Excerpt from the entries below: please repeat exactly the lines from the one containing "Image resolution: width=1456 pixels, height=826" through the last one, both ends included, with no pictures.

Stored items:
╭──

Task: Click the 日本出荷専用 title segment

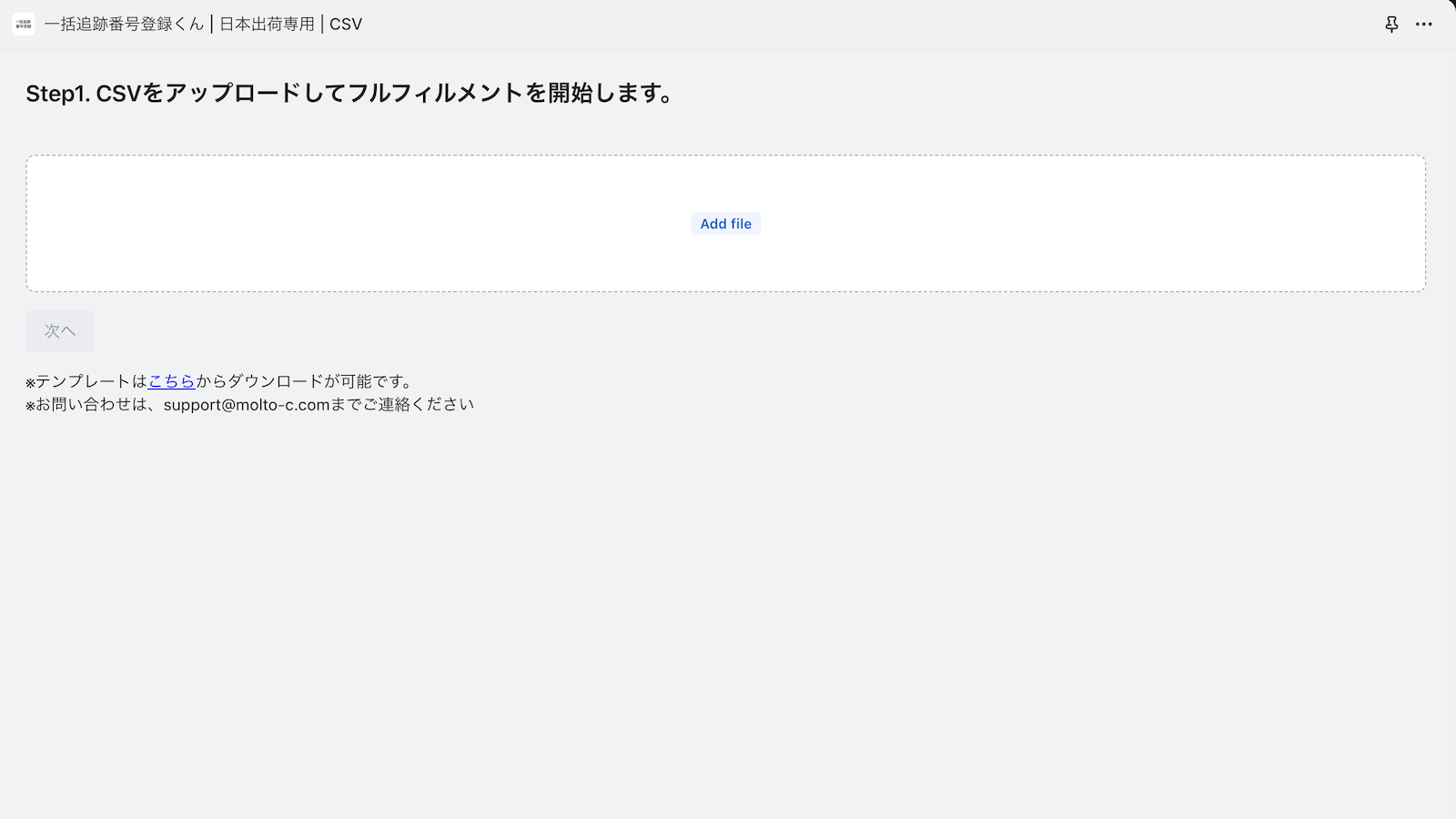Action: click(267, 24)
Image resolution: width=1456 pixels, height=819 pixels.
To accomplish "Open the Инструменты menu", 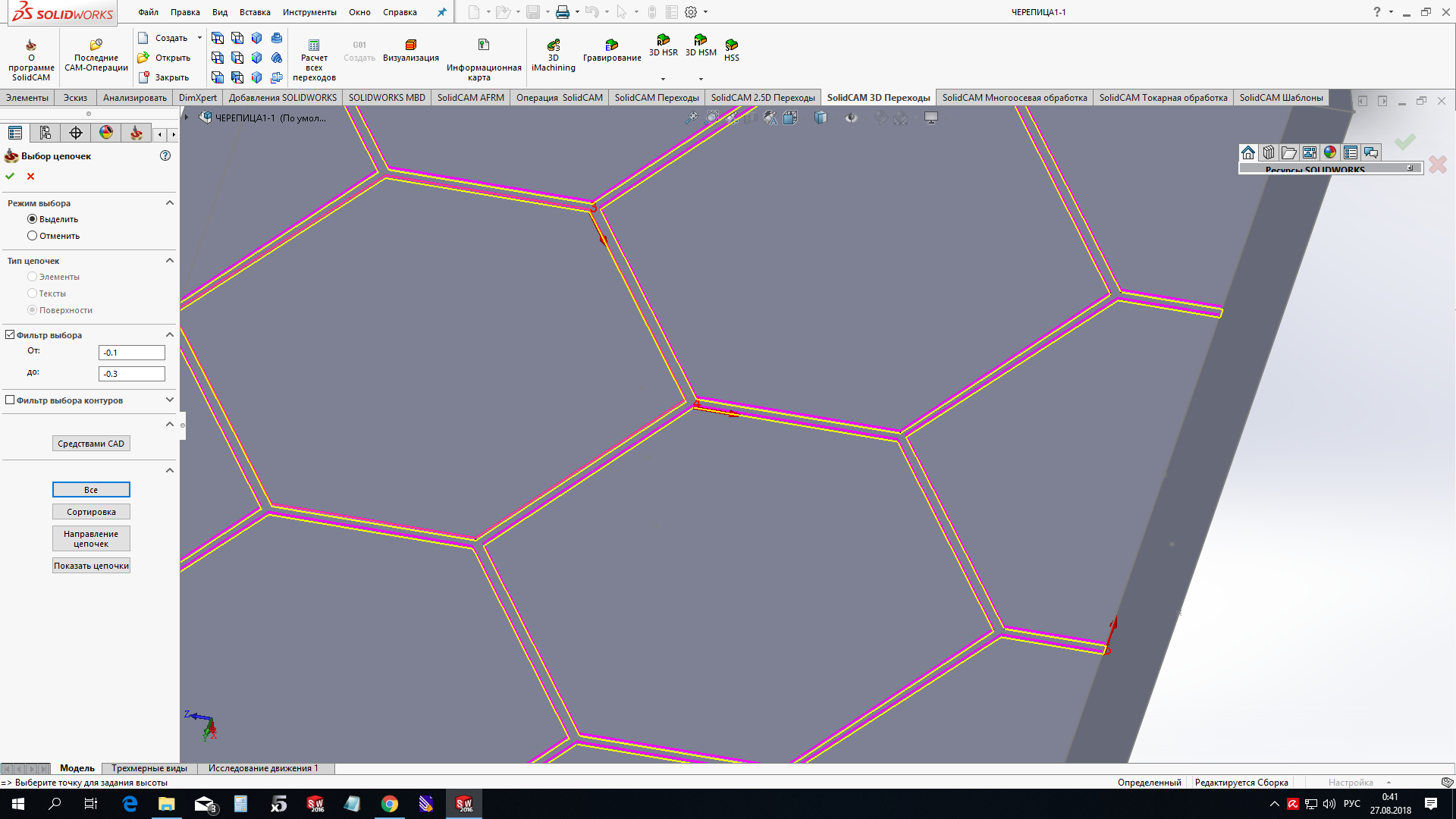I will tap(309, 12).
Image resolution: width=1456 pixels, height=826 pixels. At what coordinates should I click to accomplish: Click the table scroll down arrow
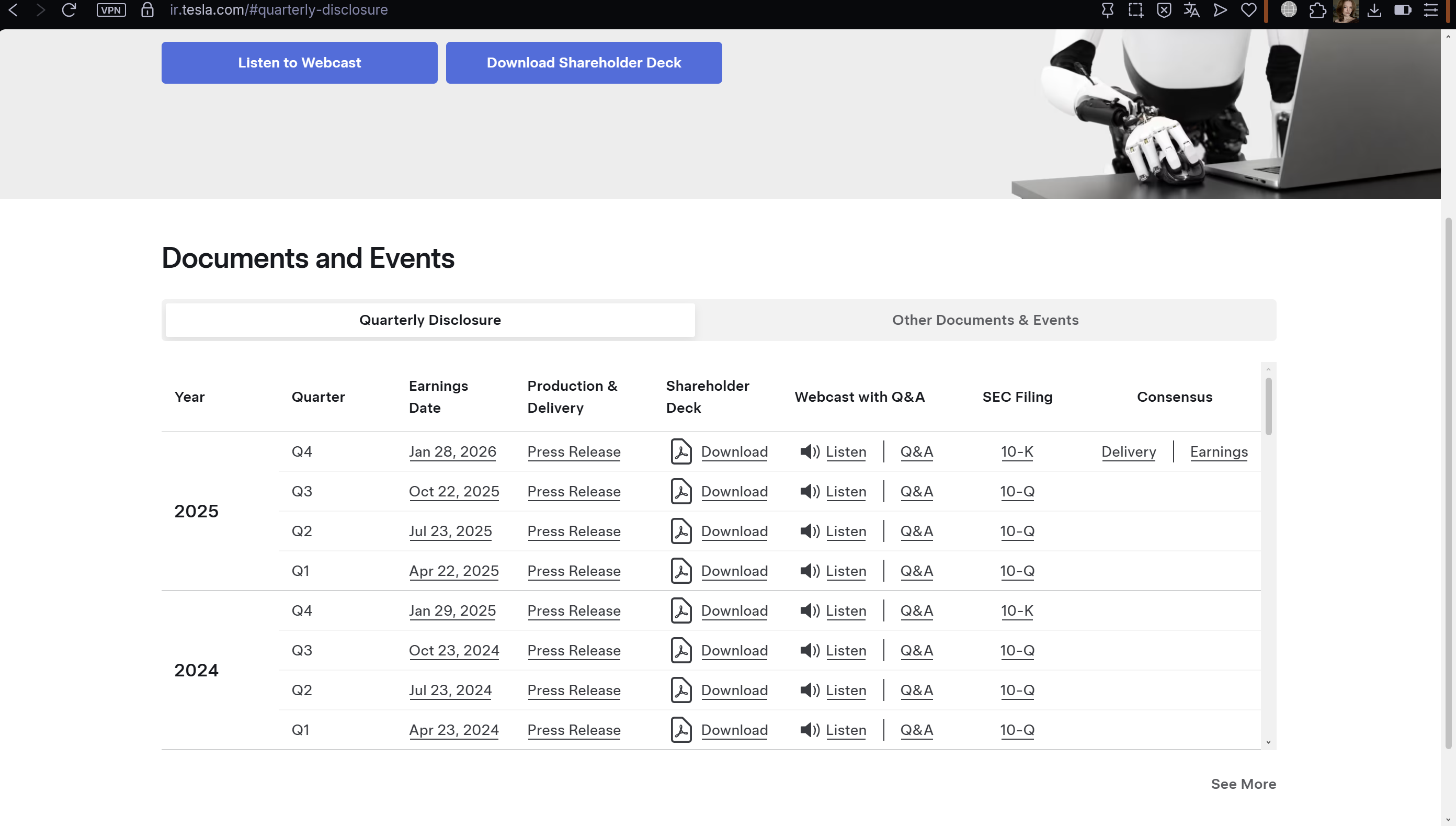[1268, 742]
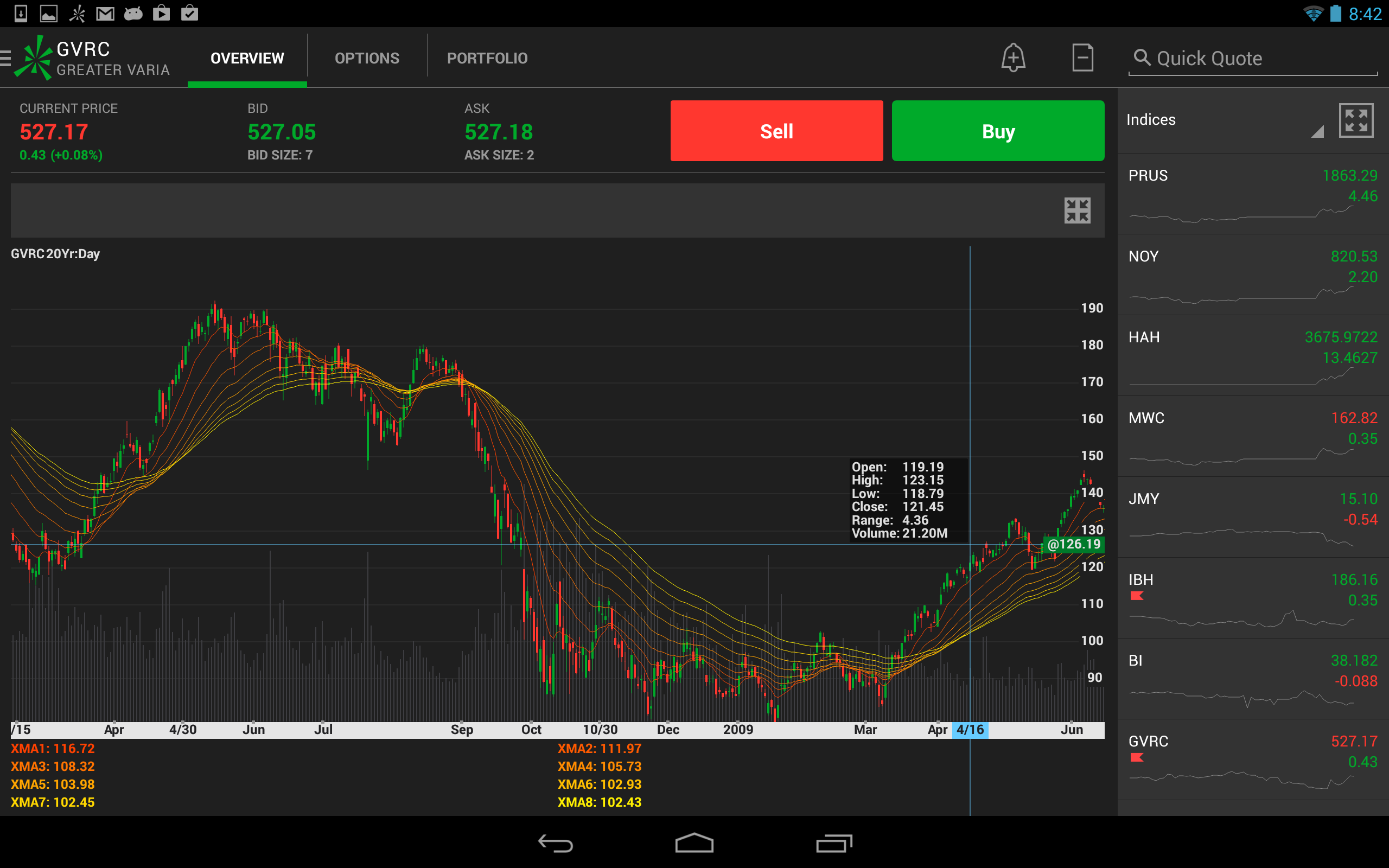Tap the Android home button
This screenshot has width=1389, height=868.
tap(694, 843)
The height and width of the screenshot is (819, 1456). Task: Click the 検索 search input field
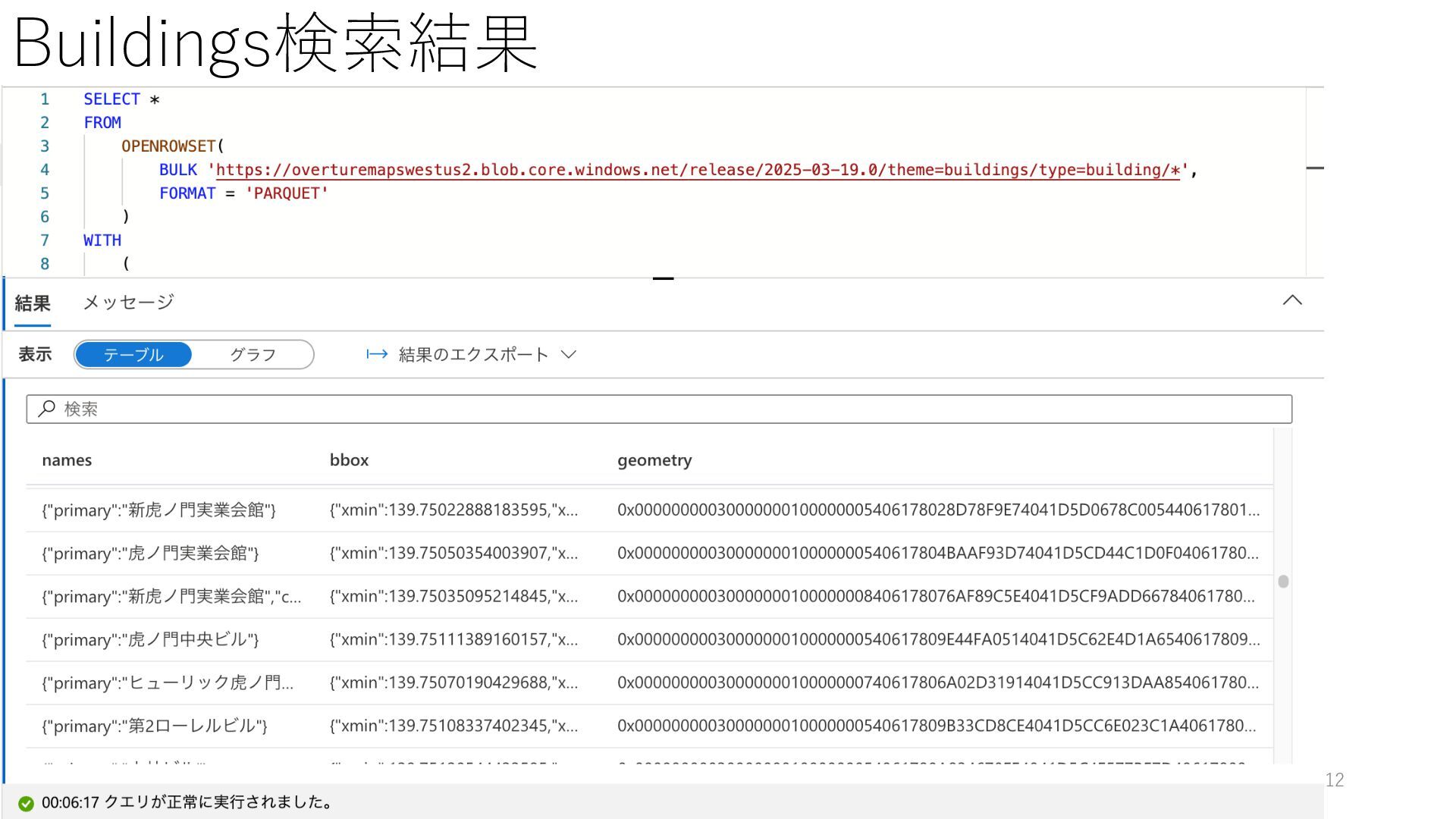(658, 409)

╰──

Answer for the task:
Image resolution: width=1456 pixels, height=826 pixels. At what coordinates should I click to accomplish: Click the table scroll down arrow
[1268, 742]
Tap the Android home button
This screenshot has width=1389, height=868.
tap(694, 843)
The height and width of the screenshot is (819, 1456). Task: Click the 検索 search input field
(658, 409)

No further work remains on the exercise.